Exercise input >>
....
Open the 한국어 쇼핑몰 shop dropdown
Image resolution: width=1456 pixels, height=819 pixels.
....
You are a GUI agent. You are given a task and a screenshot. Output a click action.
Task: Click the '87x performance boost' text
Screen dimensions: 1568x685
....
Only the lines above from the line containing "Open the 한국어 쇼핑몰 shop dropdown" through the line containing "Image resolution: width=1456" should be retyped, exactly and with both ends included.

Response to this exercise >>
Open the 한국어 쇼핑몰 shop dropdown
Image resolution: width=1456 pixels, height=819 pixels.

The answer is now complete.